Sports federation chief says IOC system ‘wrong’
SOCHI, Russia — The head of the association representing international sports federations launched a scathing attack on the IOC Monday, accusing the Olympic body of running a system that is “expired, outdated, wrong, unfair and not at all transparent.”
With IOC president Thomas Bach looking on, Sport Accord chief Marius Vizer said the International Olympic destruction” if it does not grant the federations more power.
Vizer accused Bach of blocking federations’ plans for multi-sports events, interfering in the autonomy of sports organizations and excluding key leaders from voting on Olympic host cities. He also criticized the IOC’s plans for an Olympic TV channel as a waste of money and complained that cities bidding for the 2022 Winter Games were prohibited from making presentations at the Sport Accord conference in Sochi.
Vizer said he had tried to develop a good relationship with Bach based on collaboration and respect. “Unfortunately, it never became reality,” he said.
The strongly worded speech marked an unprecedented public show of discord within the Olympic movement and fully exposed the rift between Bach and Vizer, whose umbrella body represents Olympic and non-Olympic federations.
Bach responded that Vizer’s views were not representative of SportAccord’s member federations and that the IOC had an “open dialogue” with them.
“Following many discussions I have had with many of your colleagues ... my impression is a little bit that your opinion you have exclusively for you,” Bach said in his speech to the convention. “Many people have made constructive proposals which are ending up in even closer co-operation between the IOC and the international federations.”
Vizer’s outburst came after the IOC decided not to hold an executive board meeting during the convention in Sochi, a snub that breaks with tradition going back to the first conference in 1993.
Vizer’s speech sparked an immediate backlash among some Olympic sports leaders, with IAAF president Lamine Diack withdrawing track and field’s world governing body from SportAccord in protest.
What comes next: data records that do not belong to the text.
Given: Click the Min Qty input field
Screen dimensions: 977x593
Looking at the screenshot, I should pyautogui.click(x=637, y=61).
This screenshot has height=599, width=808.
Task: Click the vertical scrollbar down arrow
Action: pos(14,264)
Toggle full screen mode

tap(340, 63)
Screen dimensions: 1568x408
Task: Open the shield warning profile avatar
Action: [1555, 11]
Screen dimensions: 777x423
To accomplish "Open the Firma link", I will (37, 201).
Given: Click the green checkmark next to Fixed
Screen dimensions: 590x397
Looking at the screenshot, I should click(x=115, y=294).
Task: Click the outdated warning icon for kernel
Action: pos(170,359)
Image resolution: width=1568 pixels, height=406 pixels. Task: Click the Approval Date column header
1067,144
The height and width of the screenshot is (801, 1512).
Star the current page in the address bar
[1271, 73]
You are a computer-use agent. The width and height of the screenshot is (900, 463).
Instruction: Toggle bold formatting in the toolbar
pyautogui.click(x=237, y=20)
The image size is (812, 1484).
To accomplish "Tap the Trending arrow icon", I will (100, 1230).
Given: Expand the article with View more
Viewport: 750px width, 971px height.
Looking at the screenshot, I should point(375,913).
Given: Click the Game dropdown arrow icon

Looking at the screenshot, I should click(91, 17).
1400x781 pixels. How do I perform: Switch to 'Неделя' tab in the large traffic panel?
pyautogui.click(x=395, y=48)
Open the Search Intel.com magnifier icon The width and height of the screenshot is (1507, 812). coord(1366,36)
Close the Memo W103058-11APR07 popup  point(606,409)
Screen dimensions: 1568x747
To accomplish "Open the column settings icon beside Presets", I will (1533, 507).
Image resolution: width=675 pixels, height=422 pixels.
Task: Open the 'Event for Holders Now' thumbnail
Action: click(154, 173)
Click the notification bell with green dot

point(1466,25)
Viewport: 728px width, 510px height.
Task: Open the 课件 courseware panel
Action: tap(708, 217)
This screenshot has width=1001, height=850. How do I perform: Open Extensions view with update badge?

A group of 14 federation presidents, including FIFA’s Sepp Blatter, signed a letter contesting Vizer’s comments and expressing support for Bach and the IOC. The Association of Summer Olympic International Federations said it would meet Tuesday to consider its position amid speculation the sports could pull out en masse.
Vizer, who heads the International Judo Federation, also called for more Olympic revenue to be distributed to national sports federations and athletes.
“History demonstrated that all the empires who reached the highest peaks of development never reformed on time and they are all headed for destruction,” he said.
Vizer said federations had been sidelined in Bach’s “Olympic Agenda 2020” reform program and that the IOC’s planned Olympic digital channel — due to be launched later this year — was approved “without a clear business plan.”
“The cost of $450 million US to establish a digital channel seems exaggerated,” he said.
Vizer has proposed holding a “United World Championships” for all the sports federations every four years, a potential direct challenge to the IOC and the Olympics. The plan has never materialized. Vizer announced later that SportAccord would stage the first multisport World Beach Games in Sochi in 2019.